I want to close on a more positive note. Even though computational predictions in biology are still fraught with failure, with every passing year science grinds forwards and we’re collectively accumulating knowledge. Our ability to manipulate biological systems is improving one step at a time. For example, we are much better today at designing peptide binders than we were twenty years ago. And at the same time, we still have many decades of work ahead of us. The world of biology is so large that complete mastery remains out of reach. Today we can design a car or an airplane entirely in silico, and when we build it it works on first try. Maybe, in a few decades, we’ll be able to do something comparable with a biological system.

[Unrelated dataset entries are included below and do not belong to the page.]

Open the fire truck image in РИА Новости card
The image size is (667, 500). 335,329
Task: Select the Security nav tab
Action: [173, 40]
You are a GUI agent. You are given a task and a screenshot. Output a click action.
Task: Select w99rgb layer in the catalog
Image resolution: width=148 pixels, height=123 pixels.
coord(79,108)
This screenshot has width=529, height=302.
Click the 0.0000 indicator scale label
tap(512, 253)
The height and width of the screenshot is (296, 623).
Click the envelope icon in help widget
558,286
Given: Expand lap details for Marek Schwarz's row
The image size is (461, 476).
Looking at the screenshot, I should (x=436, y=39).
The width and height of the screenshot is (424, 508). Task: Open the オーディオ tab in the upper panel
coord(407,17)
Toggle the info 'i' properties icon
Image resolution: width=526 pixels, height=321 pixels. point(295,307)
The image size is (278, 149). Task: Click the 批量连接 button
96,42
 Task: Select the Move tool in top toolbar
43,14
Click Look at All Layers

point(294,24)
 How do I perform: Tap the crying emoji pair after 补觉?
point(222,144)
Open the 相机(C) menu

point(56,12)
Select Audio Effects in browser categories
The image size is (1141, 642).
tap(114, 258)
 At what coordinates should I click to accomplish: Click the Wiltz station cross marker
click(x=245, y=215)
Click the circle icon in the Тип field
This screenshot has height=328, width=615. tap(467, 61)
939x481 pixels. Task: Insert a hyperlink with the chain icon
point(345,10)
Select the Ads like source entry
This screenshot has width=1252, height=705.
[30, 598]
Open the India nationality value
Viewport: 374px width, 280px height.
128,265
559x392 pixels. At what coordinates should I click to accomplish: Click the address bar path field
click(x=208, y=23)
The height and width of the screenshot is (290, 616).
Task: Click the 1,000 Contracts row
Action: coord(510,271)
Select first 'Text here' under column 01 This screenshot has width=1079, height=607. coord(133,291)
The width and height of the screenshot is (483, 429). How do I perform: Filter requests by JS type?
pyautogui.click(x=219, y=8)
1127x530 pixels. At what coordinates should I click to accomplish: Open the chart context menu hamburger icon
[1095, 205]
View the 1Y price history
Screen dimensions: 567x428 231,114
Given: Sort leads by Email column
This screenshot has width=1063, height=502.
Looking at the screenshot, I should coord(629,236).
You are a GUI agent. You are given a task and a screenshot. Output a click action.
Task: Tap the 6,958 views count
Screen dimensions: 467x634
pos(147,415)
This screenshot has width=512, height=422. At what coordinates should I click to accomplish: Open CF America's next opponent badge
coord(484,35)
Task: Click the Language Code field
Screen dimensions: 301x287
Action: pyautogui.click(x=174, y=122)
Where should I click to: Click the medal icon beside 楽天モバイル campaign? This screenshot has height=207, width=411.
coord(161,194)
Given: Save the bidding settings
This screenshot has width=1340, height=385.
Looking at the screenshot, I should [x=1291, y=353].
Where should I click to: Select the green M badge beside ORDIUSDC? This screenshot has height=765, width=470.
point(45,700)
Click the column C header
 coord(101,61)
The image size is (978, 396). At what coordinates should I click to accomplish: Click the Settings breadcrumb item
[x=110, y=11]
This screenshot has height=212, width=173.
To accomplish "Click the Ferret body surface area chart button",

Now I’d like to hear from you in the comments. Do you have similar experiences? Do your modeling or prediction efforts frequently fail? Or do you think I’m too negative and in your hands things generally work? In your mind, what’s the state of computational prediction in biology in 2025?
This post, or at least something like it, was requested by Eurydice.
In case you’re living under a rock and have no idea what I’m talking about, you can check out an example I have prepared here. In response to a simple prompt, Claude prepared a non-trivial piece of code that does exactly what I wanted it to do.
Just don’t go around saying AlphaFold has solved the protein-folding problem. It has not done this. There are many caveats and limitations. I have written about this previously.
We’re designing peptide binders as inhibitors of enzyme activity, so our actual problem is a bit more difficult than just binding, but that’s what real biology is like. You never actually want the exact same thing that was demonstrated in a paper. Your real-world use case is always a bit different, and typically more complicated.
There is little we can do about publication bias. Yes, negative results should be published, but you can’t publish every failed experiment. Most experiments fail for reasons that don’t warrant publication. Negative results are publishable when you are certain you have made a serious effort at producing the effect and it’s just not there. Negative results due to negligence, incompetence, or insufficient effort should not be published.
I know, I promised we’d write a paper on this. The paper is in the works. As always, things are more complicated than originally envisioned and take longer than expected.
And David Baker’s Rosetta software, which is not built on AI, is also fundamentally a lookup machine that stitches together motifs from known protein structures. All successful protein-folding methods rely on structure lookup and covariation analysis.